◆ **EXERCISE**:
Without including any pictures, retype exactly the lines from the top of the records through the line containing "Politic (89, 434)", that final line included.

◆ **INFORMATION PROVIDED**:

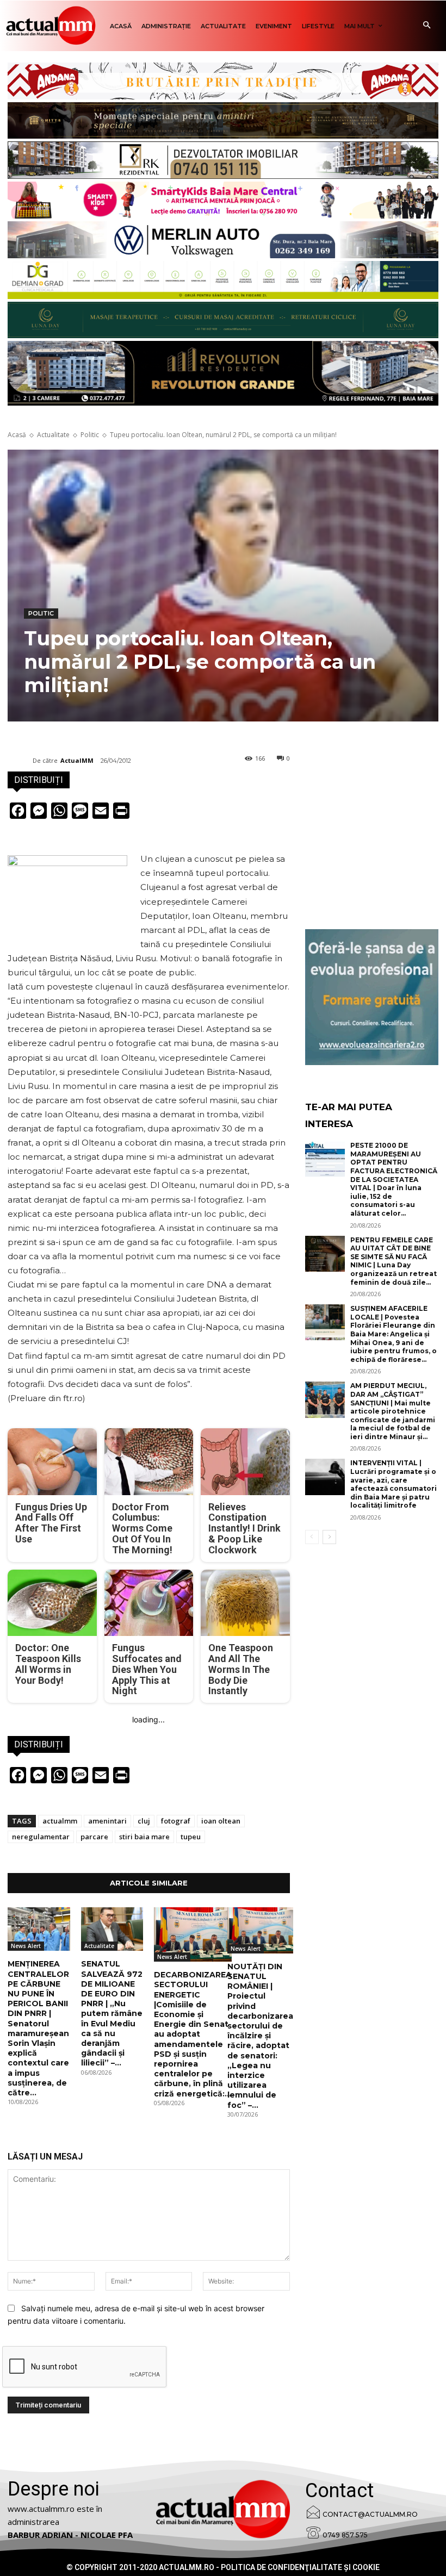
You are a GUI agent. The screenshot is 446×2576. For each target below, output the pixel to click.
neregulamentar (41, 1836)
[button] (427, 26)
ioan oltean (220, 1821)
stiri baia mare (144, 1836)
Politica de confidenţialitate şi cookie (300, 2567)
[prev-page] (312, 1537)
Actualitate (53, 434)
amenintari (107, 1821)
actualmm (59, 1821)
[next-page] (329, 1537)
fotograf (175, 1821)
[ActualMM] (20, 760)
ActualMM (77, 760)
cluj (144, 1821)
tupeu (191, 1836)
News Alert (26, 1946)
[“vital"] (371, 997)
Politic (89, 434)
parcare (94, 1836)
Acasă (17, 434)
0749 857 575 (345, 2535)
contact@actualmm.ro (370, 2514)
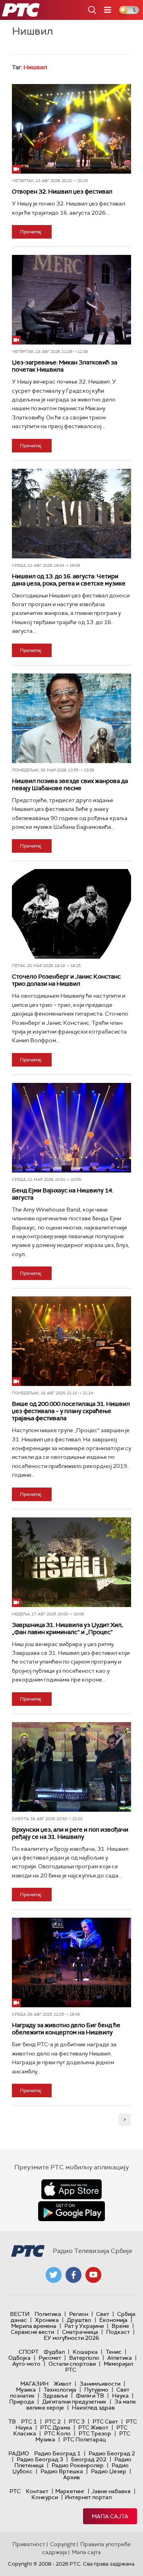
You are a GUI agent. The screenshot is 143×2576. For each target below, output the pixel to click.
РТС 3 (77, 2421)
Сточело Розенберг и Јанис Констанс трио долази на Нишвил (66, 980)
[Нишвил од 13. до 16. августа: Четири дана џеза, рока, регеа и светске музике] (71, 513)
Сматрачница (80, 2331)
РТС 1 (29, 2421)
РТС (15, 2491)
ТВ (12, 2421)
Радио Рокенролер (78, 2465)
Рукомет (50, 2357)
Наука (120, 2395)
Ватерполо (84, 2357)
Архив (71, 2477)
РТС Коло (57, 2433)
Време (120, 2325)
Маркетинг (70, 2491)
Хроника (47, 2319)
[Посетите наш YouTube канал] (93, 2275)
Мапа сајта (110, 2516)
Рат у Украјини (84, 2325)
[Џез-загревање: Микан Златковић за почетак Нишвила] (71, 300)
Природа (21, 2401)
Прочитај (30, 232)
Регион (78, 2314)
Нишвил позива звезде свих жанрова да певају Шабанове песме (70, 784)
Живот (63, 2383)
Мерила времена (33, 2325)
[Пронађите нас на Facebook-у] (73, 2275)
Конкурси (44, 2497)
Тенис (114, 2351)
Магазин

◆ **SOLUTION TO THE EXERCISE**:
You are a GUI agent. The screenshot is 446×2576. For each target below, output the pixel to click.
neregulamentar (41, 1836)
[button] (427, 26)
ioan oltean (220, 1821)
stiri baia mare (144, 1836)
Politica de confidenţialitate şi cookie (300, 2567)
[prev-page] (312, 1537)
Actualitate (53, 434)
amenintari (107, 1821)
actualmm (59, 1821)
[next-page] (329, 1537)
fotograf (175, 1821)
[ActualMM] (20, 760)
ActualMM (77, 760)
cluj (144, 1821)
tupeu (191, 1836)
News Alert (26, 1946)
[“vital"] (371, 997)
Politic (89, 434)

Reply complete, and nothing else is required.